# GOALS:
1) In the coloring techniques text, what does feathering mean?
2) Quote the stretch of the coloring techniques text from "4. Blending, solvent." through "Hatching or linear.".

# QUOTED TEXT:
Don’t have time to explore different techniques to use on your coloring sheets? Here’s some to start you off!
NOTE: The word “pencil” is used throughout this badge program, but may also reference crayons, markers, oil pastels, etc.
The more pressure you put on some pencils, the darker your color. Some will become damaged through pressure. To see the difference in shading, experiment with pencils and pressure.
To make your color more vibrant, you can apply more layers of your color. On a sheet, color a square with one layer, then one with two layers and continue across the page. Be sure to note the number of layers on your sheet so you can see the difference.
3. Blending, dry.
You might decide to blend two or more colors. You can do the same pencil or different pencils. Dry blending is using a “dry” way to blend. this might include:
- Colorless blender
- Cotton swabs
- Overlapping strokes
- Paper towel
Try one or more to see how each item gives the colors a different look. Continue experimenting with dry blending.
4. Blending, solvent.
Using a solvent makes your colors easier to blend. Start to experiment with these, then continue with your own ideas.
- Baby oil
- Blender marker
- Rubber cement thinner
- Rubbing alcohol
NOTE: Be sure to follow any and all precautions with solvents.
Feathering is pulling the color away from the marks by blending. Experiment with feathering your color.
6. Hatching or linear.
Stroke your lines in a single direction. Applying varying pressure can make them darker or lighter. You can also put your lines closer together or further apart. Experiment with this technique.

# AVAILABLE DATA:
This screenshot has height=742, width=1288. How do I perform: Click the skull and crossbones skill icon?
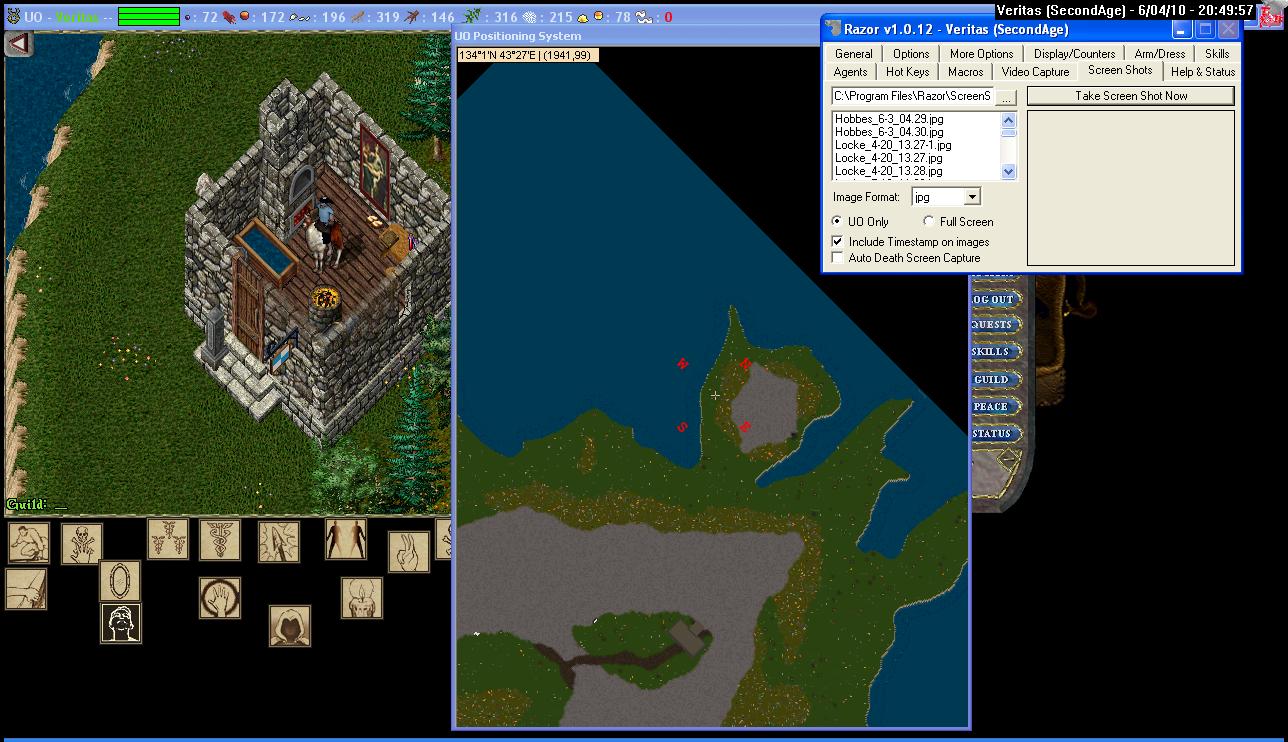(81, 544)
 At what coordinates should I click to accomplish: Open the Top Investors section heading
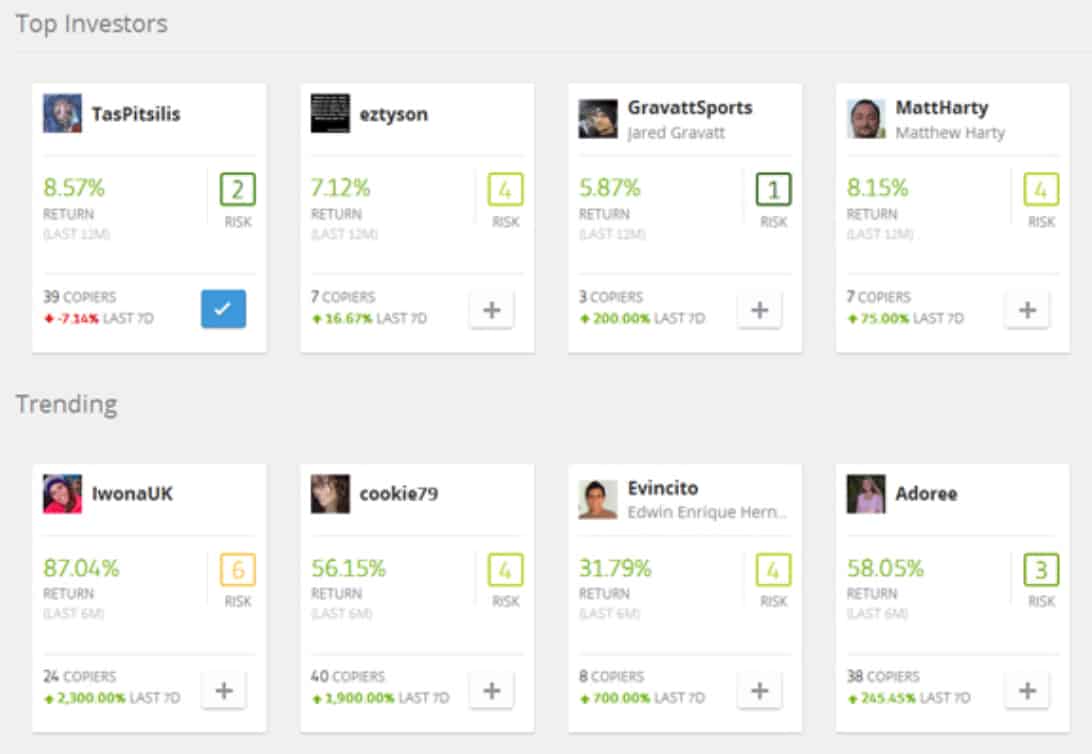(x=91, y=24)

# TASK-BY-TASK RESULTS:
1) Feathering is pulling the color away from the marks by blending.

2)
4. Blending, solvent.
Using a solvent makes your colors easier to blend. Start to experiment with these, then continue with your own ideas.
- Baby oil
- Blender marker
- Rubber cement thinner
- Rubbing alcohol
NOTE: Be sure to follow any and all precautions with solvents.
Feathering is pulling the color away from the marks by blending. Experiment with feathering your color.
6. Hatching or linear.